[start of RECORDED DATA]

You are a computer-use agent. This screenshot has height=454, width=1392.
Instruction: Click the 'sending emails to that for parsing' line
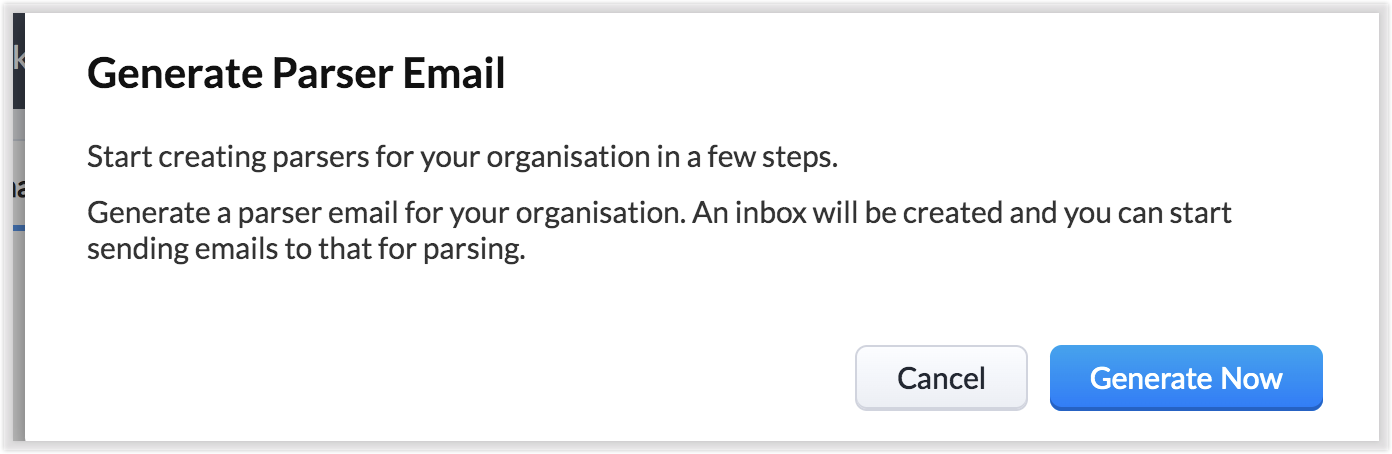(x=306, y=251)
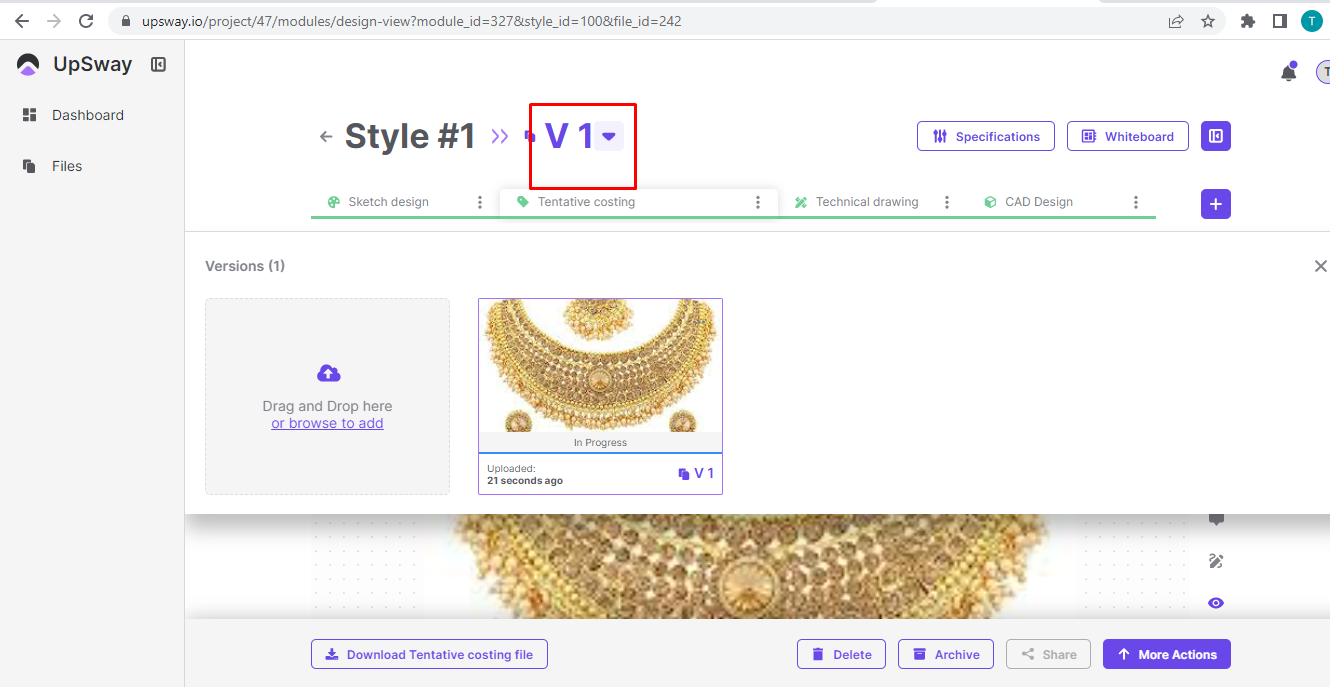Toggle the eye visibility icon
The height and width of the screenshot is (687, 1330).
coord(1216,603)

[end of RECORDED DATA]
[start of RECORDED DATA]

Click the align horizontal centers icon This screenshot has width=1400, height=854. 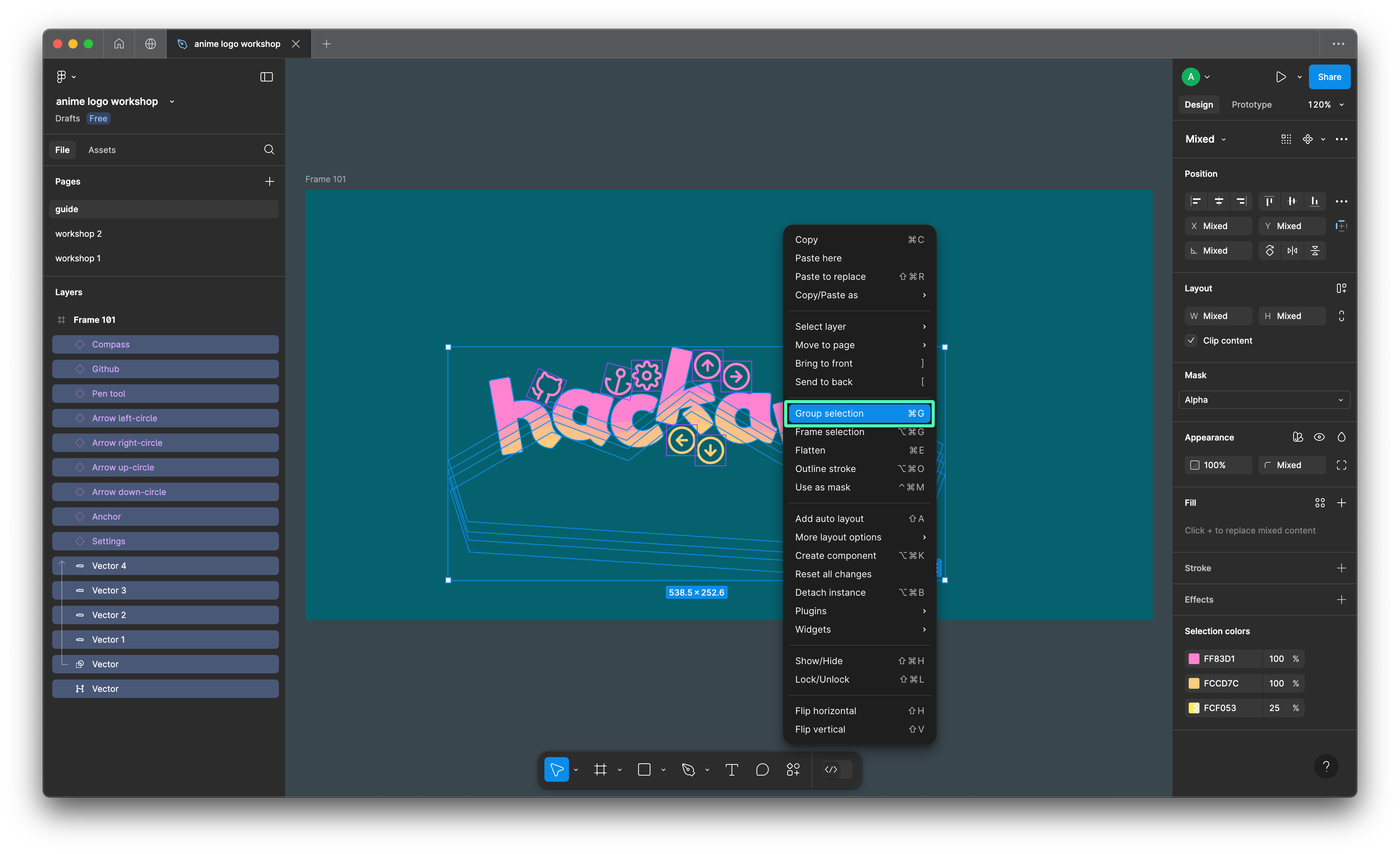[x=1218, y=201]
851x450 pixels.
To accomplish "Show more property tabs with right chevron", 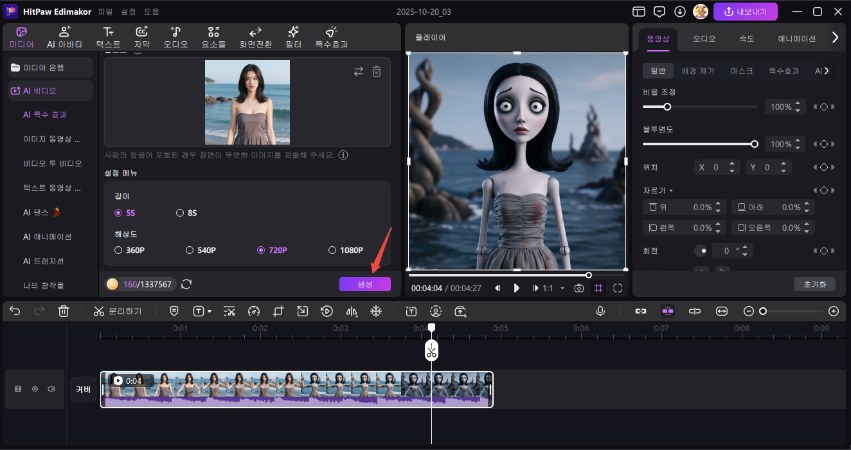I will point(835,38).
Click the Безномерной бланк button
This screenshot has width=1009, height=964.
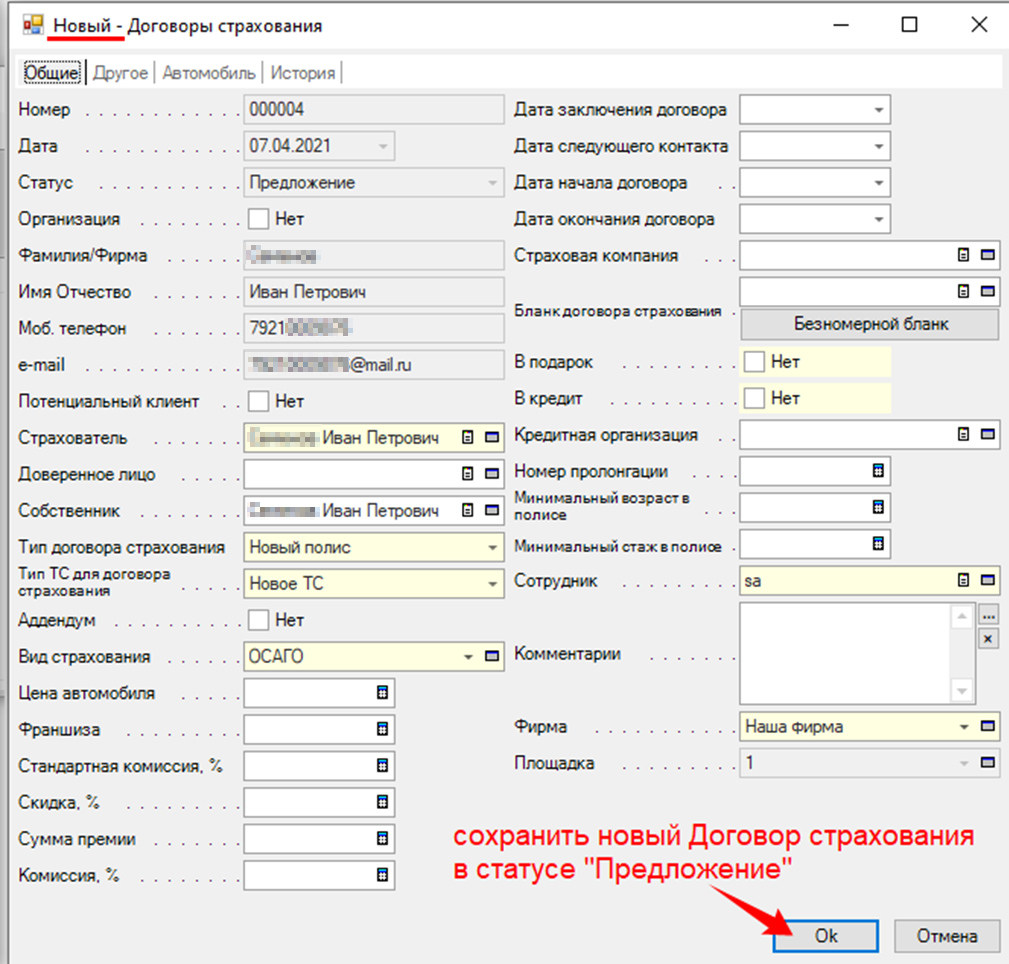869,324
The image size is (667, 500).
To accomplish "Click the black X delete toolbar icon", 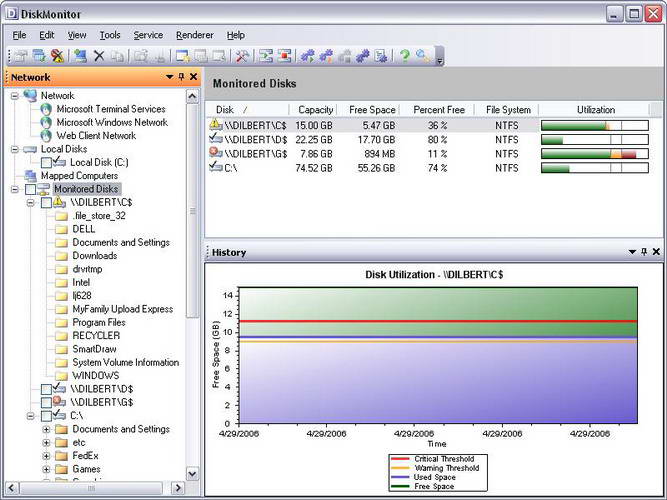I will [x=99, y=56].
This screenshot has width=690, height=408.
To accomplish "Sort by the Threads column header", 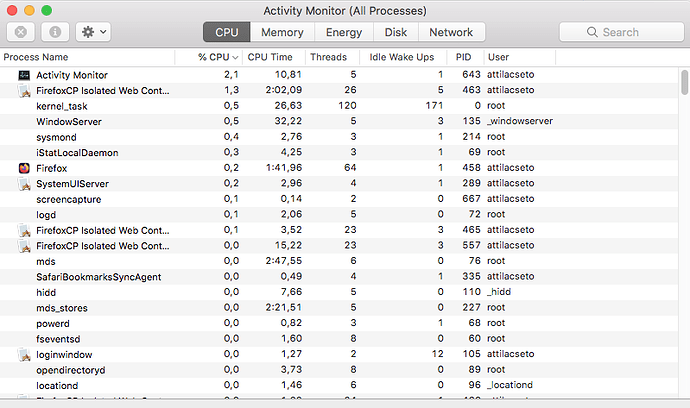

[end of RECORDED DATA]

> WRITTEN INSTRUCTION
Turn the items between the line containing "You are a computer-use" and the line containing "coord(1216,603)", inclusive, into a numbered list without blank lines. Leave out the pictures.

> EXERCISE ANSWER
1. You are a computer-use agent. This screenshot has height=454, width=1392.
2. Instruction: Click the 'sending emails to that for parsing' line
3. (x=306, y=251)
4. Toggle the eye visibility icon
5. The height and width of the screenshot is (687, 1330).
6. coord(1216,603)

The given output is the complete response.